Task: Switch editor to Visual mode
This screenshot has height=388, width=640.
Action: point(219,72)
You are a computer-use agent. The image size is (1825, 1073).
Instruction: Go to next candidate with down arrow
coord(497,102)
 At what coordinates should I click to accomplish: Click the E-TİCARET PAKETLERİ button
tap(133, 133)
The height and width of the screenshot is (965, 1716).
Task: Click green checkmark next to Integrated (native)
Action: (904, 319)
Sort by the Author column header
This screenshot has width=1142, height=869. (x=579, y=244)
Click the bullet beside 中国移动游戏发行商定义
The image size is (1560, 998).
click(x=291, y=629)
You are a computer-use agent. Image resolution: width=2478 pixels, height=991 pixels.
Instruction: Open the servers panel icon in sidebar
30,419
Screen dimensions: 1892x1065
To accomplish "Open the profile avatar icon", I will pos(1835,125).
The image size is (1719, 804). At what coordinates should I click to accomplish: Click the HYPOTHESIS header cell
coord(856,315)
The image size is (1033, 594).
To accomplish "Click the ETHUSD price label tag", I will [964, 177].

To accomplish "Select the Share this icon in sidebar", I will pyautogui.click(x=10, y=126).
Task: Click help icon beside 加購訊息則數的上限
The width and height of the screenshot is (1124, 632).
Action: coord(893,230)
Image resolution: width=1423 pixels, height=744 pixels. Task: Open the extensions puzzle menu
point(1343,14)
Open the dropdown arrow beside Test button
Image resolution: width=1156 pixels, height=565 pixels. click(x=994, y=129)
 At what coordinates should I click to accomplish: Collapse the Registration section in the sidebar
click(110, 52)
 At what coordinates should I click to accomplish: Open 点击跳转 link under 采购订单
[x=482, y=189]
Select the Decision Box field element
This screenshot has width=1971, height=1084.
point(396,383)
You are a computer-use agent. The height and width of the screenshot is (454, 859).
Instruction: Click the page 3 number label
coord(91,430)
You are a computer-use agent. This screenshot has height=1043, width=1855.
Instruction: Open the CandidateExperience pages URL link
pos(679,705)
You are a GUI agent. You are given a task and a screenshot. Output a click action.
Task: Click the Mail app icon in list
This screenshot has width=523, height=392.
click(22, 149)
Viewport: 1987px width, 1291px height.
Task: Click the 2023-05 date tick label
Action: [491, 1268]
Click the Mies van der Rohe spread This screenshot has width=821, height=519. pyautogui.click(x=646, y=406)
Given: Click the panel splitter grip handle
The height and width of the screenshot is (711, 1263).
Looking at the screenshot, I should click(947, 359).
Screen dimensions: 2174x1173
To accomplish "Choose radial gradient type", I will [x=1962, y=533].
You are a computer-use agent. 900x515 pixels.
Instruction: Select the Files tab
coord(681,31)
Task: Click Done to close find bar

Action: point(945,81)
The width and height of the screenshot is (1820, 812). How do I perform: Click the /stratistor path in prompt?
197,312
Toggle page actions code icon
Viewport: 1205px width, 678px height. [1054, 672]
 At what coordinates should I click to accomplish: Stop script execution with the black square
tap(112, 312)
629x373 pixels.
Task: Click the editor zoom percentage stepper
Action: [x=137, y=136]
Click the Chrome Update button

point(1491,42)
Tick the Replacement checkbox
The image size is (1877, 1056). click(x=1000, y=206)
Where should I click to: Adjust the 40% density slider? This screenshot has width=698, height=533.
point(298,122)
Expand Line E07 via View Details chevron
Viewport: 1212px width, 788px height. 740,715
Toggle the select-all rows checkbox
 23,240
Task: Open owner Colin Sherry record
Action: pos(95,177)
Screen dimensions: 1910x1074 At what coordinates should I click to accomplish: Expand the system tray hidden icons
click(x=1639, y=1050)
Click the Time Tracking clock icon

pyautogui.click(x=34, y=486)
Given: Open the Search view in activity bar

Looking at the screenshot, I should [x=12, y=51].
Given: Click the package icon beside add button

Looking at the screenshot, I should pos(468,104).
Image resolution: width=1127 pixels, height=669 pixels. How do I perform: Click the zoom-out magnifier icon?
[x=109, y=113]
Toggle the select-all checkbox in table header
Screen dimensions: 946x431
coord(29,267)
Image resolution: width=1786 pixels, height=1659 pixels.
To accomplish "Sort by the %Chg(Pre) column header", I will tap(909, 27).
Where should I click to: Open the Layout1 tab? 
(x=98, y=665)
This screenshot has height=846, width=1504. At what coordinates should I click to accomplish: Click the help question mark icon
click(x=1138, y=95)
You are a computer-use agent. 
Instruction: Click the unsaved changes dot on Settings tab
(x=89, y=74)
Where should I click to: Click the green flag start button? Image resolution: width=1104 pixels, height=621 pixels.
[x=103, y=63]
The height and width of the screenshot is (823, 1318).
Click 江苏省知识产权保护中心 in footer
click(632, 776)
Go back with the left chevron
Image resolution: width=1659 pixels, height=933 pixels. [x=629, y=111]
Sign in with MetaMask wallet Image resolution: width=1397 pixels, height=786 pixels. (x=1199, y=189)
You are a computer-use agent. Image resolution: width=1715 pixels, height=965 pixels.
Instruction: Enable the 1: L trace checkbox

========

• **THE TASK**:
Each line of the listing should be copied exactly, with none left out.

• **EXERCISE SOLUTION**:
Task: Switch editor to Visual mode
This screenshot has height=388, width=640.
Action: point(219,72)
You are a computer-use agent. The image size is (1825, 1073).
Instruction: Go to next candidate with down arrow
coord(497,102)
 At what coordinates should I click to accomplish: Click the E-TİCARET PAKETLERİ button
tap(133, 133)
The height and width of the screenshot is (965, 1716).
Task: Click green checkmark next to Integrated (native)
Action: (904, 319)
Sort by the Author column header
This screenshot has width=1142, height=869. (x=579, y=244)
Click the bullet beside 中国移动游戏发行商定义
The image size is (1560, 998).
click(x=291, y=629)
You are a computer-use agent. Image resolution: width=2478 pixels, height=991 pixels.
Instruction: Open the servers panel icon in sidebar
30,419
Screen dimensions: 1892x1065
To accomplish "Open the profile avatar icon", I will pos(1835,125).
The image size is (1719, 804). At what coordinates should I click to accomplish: Click the HYPOTHESIS header cell
coord(856,315)
The image size is (1033, 594).
To accomplish "Click the ETHUSD price label tag", I will [964, 177].

To accomplish "Select the Share this icon in sidebar", I will pyautogui.click(x=10, y=126).
Task: Click help icon beside 加購訊息則數的上限
The width and height of the screenshot is (1124, 632).
Action: coord(893,230)
Image resolution: width=1423 pixels, height=744 pixels. Task: Open the extensions puzzle menu
point(1343,14)
Open the dropdown arrow beside Test button
Image resolution: width=1156 pixels, height=565 pixels. click(x=994, y=129)
 At what coordinates should I click to accomplish: Collapse the Registration section in the sidebar
click(110, 52)
 At what coordinates should I click to accomplish: Open 点击跳转 link under 采购订单
[x=482, y=189]
Select the Decision Box field element
This screenshot has width=1971, height=1084.
point(396,383)
You are a computer-use agent. The height and width of the screenshot is (454, 859).
Instruction: Click the page 3 number label
coord(91,430)
You are a computer-use agent. This screenshot has height=1043, width=1855.
Instruction: Open the CandidateExperience pages URL link
pos(679,705)
You are a GUI agent. You are given a task and a screenshot. Output a click action.
Task: Click the Mail app icon in list
This screenshot has width=523, height=392.
click(22, 149)
Viewport: 1987px width, 1291px height.
Task: Click the 2023-05 date tick label
Action: [491, 1268]
Click the Mies van der Rohe spread This screenshot has width=821, height=519. pyautogui.click(x=646, y=406)
Given: Click the panel splitter grip handle
The height and width of the screenshot is (711, 1263).
Looking at the screenshot, I should click(947, 359).
Screen dimensions: 2174x1173
To accomplish "Choose radial gradient type", I will [x=1962, y=533].
You are a computer-use agent. 900x515 pixels.
Instruction: Select the Files tab
coord(681,31)
Task: Click Done to close find bar

Action: point(945,81)
The width and height of the screenshot is (1820, 812). How do I perform: Click the /stratistor path in prompt?
197,312
Toggle page actions code icon
Viewport: 1205px width, 678px height. [1054, 672]
 At what coordinates should I click to accomplish: Stop script execution with the black square
tap(112, 312)
629x373 pixels.
Task: Click the editor zoom percentage stepper
Action: [x=137, y=136]
Click the Chrome Update button

point(1491,42)
Tick the Replacement checkbox
The image size is (1877, 1056). click(x=1000, y=206)
Where should I click to: Adjust the 40% density slider? This screenshot has width=698, height=533.
point(298,122)
Expand Line E07 via View Details chevron
Viewport: 1212px width, 788px height. 740,715
Toggle the select-all rows checkbox
 23,240
Task: Open owner Colin Sherry record
Action: pos(95,177)
Screen dimensions: 1910x1074 At what coordinates should I click to accomplish: Expand the system tray hidden icons
click(x=1639, y=1050)
Click the Time Tracking clock icon

pyautogui.click(x=34, y=486)
Given: Open the Search view in activity bar

Looking at the screenshot, I should [x=12, y=51].
Given: Click the package icon beside add button

Looking at the screenshot, I should pos(468,104).
Image resolution: width=1127 pixels, height=669 pixels. How do I perform: Click the zoom-out magnifier icon?
[x=109, y=113]
Toggle the select-all checkbox in table header
Screen dimensions: 946x431
coord(29,267)
Image resolution: width=1786 pixels, height=1659 pixels.
To accomplish "Sort by the %Chg(Pre) column header", I will tap(909, 27).
Where should I click to: Open the Layout1 tab? 
(x=98, y=665)
This screenshot has height=846, width=1504. At what coordinates should I click to accomplish: Click the help question mark icon
click(x=1138, y=95)
You are a computer-use agent. 
Instruction: Click the unsaved changes dot on Settings tab
(x=89, y=74)
Where should I click to: Click the green flag start button? Image resolution: width=1104 pixels, height=621 pixels.
[x=103, y=63]
The height and width of the screenshot is (823, 1318).
Click 江苏省知识产权保护中心 in footer
click(632, 776)
Go back with the left chevron
Image resolution: width=1659 pixels, height=933 pixels. [x=629, y=111]
Sign in with MetaMask wallet Image resolution: width=1397 pixels, height=786 pixels. (x=1199, y=189)
You are a computer-use agent. Image resolution: width=1715 pixels, height=965 pixels.
Instruction: Enable the 1: L trace checkbox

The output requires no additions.